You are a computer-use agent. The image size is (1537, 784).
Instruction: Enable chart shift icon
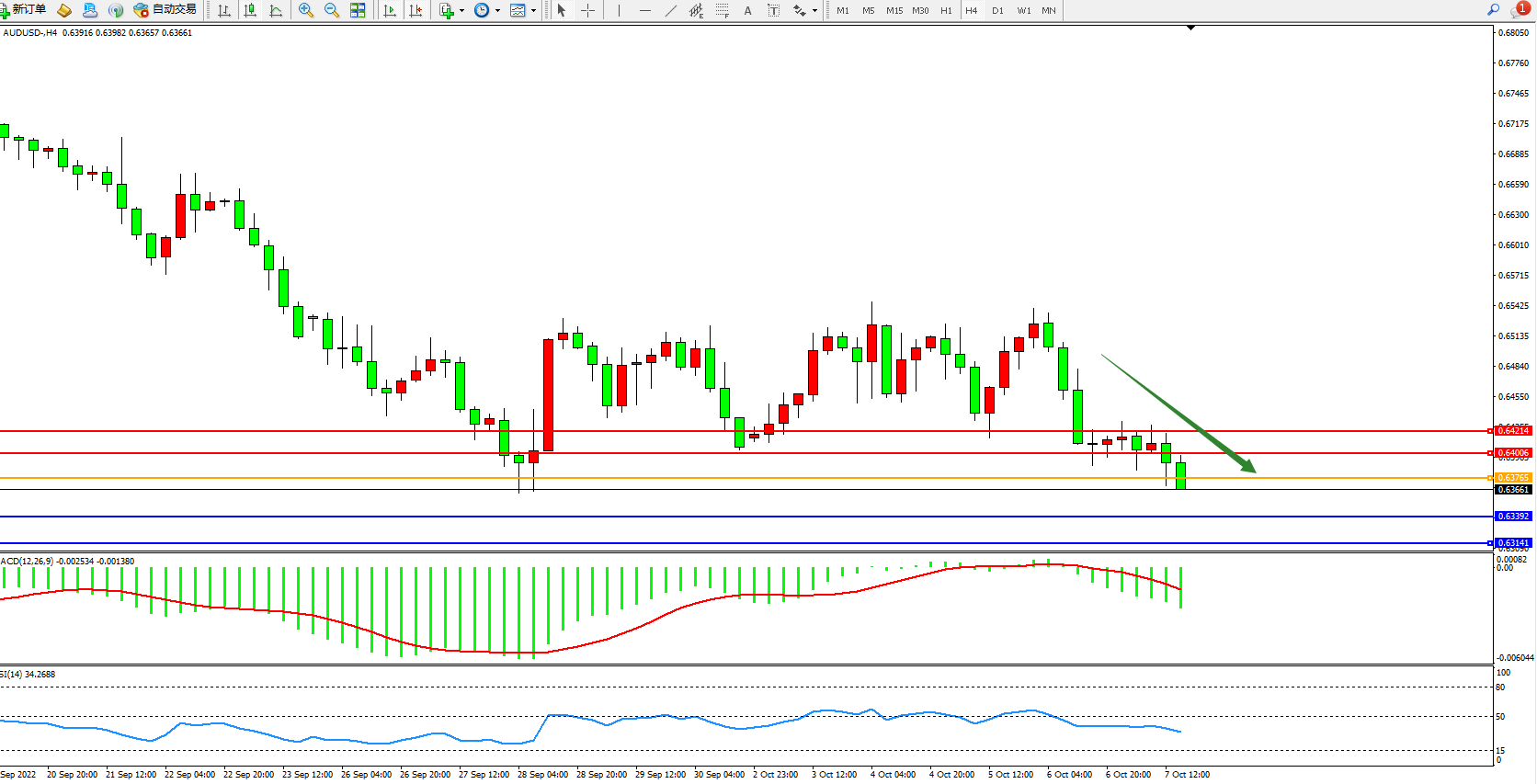coord(416,10)
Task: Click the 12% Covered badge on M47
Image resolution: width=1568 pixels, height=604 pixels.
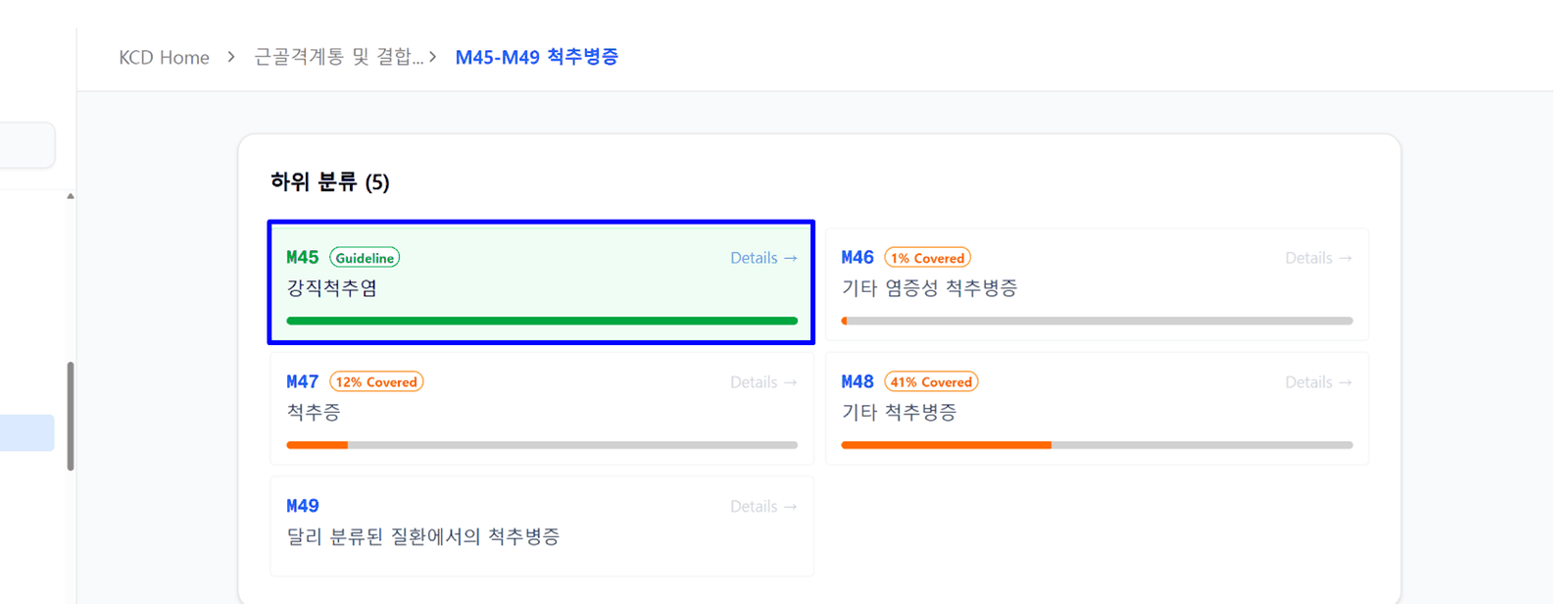Action: click(x=376, y=382)
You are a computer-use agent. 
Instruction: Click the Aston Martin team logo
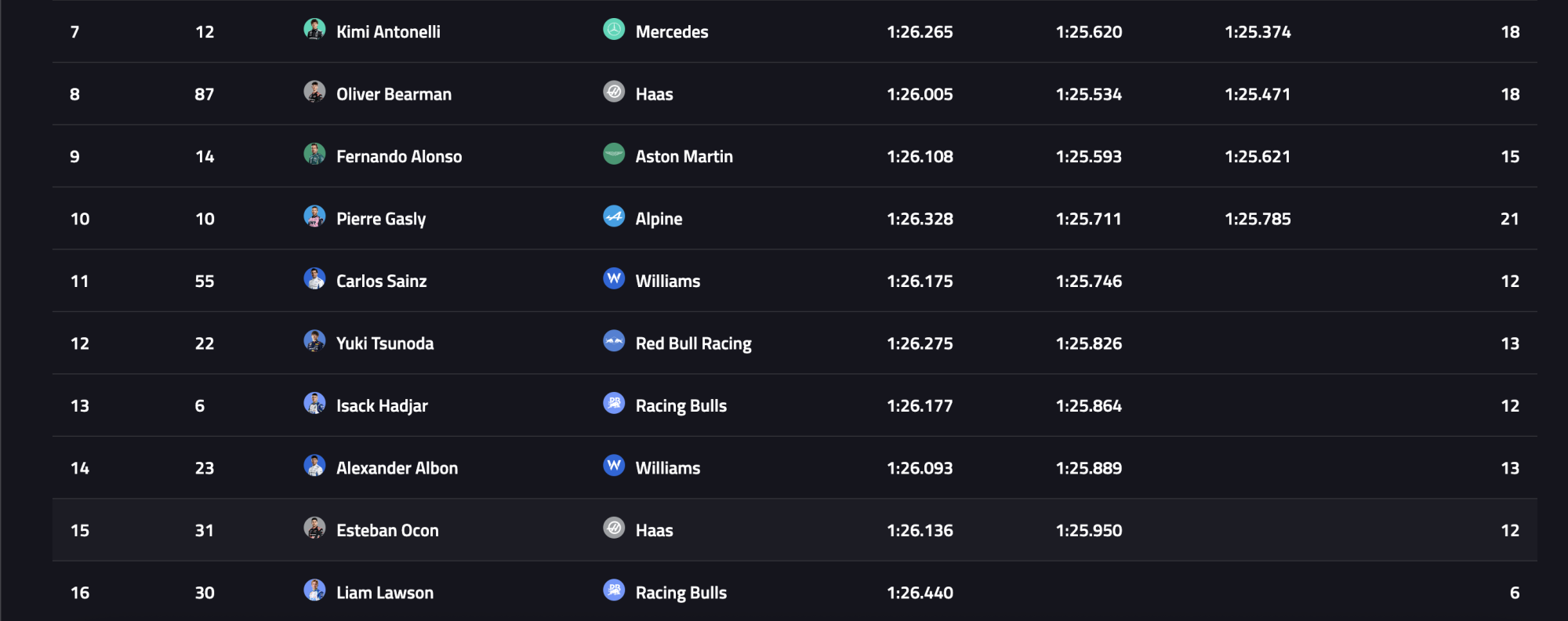(x=614, y=154)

### Assignment
Among the records, find every line holding the word "agent" and copy it.

### Exercise solution
You are a computer-use agent. The image size is (1537, 784).
You are a computer-use agent. 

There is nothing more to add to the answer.